You could be watching the final hole of the Farmers Insurance, and a proposition comes up if Matthieu Pavon will win the tournament, and you can make this bet. Throughout the three-hour telecast, there will be hundreds of possible ways of betting during that tournament live, thus making it exciting for many. Strategic Sports Group will also create a team concept like Rory and Tigers' TGL league, in which events will be played the Monday after the event. This would bring on new revenue streams and give fans another opportunity to watch their favorites. Also, with their relationship in other sports, Strategic Sports Group could get players from the NFL or MLB to participate in these team events, another way for fans to gamble.

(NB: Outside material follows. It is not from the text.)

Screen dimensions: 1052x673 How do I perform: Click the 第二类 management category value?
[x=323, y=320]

Strategic Sports Group will make Golf very global, but as we saw with the World Championship Golf events, going outside the United States is more complicated than it looks. There is less sponsorship money; sometimes, players don't want to jet off to Australia for the weekend. But their tune changes when you stick these players on special, first-class charters. Frankly, we have different visions than the folks at Strategic Sports Group have. They probably already have ideas; they must figure out how to monetize them. So, there is no thought of this being nothing more than a homerun.

So, if this is successful, what happens to LIV Golf?

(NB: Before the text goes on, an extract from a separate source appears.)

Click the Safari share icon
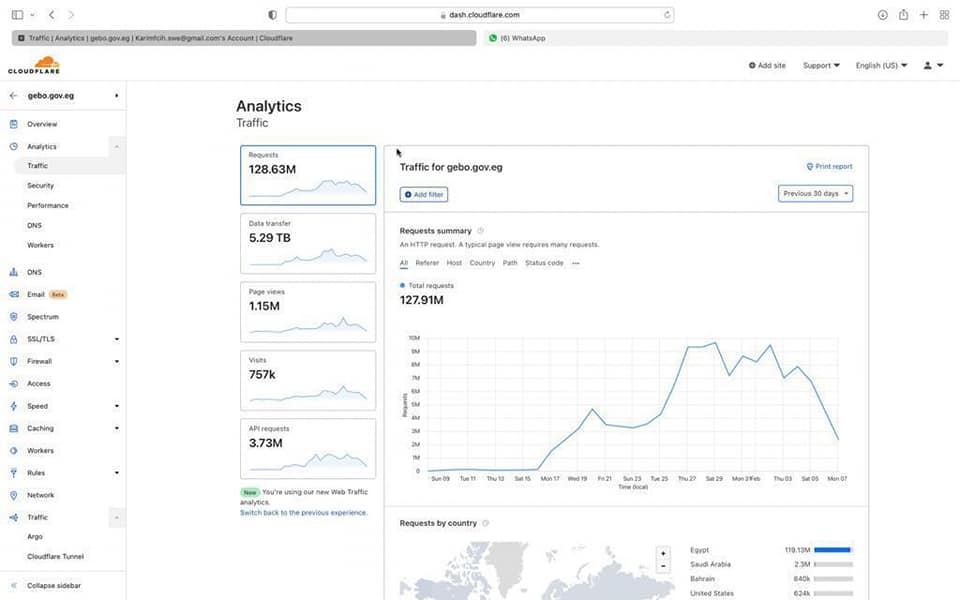The width and height of the screenshot is (960, 600). (903, 15)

It disappears after this year. Many need to know that the whole LIV concept was for three years. They paid off players and those on TV making the telecast; all contracts and personnel were on for three years. So, after this year, the PIF will have to decide if they want to fund LIV golf in the future. With the new alliance with the Strategic Sports Group, I could see a path for LIV players to return to the PGA Tour immediately. I see the PGA Tour allowing these players to participate in tour events, but they will have to wait a certain amount of time before they can have ownership, thus losing millions. But over months, a year or two, they can return to good graces and then enjoy the money ownership brings. Who knows, the door is still open to the PIF to do a deal with the tour and be another arm alongside those from the Strategic Sports Group. If that doesn't happen the Saudis could be top dog willing to continue to stake the billions for LIV golf. They could also do their own partnership with the European Tour; anything is possible. The one thing I see as going to happen is Saudi Arabia will still want to be a part of Golf somehow.

So the whole flux of this is, will this benefit the fans of Golf and possibly open up the door for a new fanbase for Golf? The more fans, the more they can charge. I also think that for those who like to gamble, this new partnership will open up many gambling opportunities in the future.

We will see the progress of all this in the coming weeks and months. But there will be change coming to the PGA Tour. I see the PGA Tour going from January to the end of August, with new championships, team events, and pro/celebrity events worldwide from September to December.

So, the future of golf will be very different in the next few years, and the players will get even richer.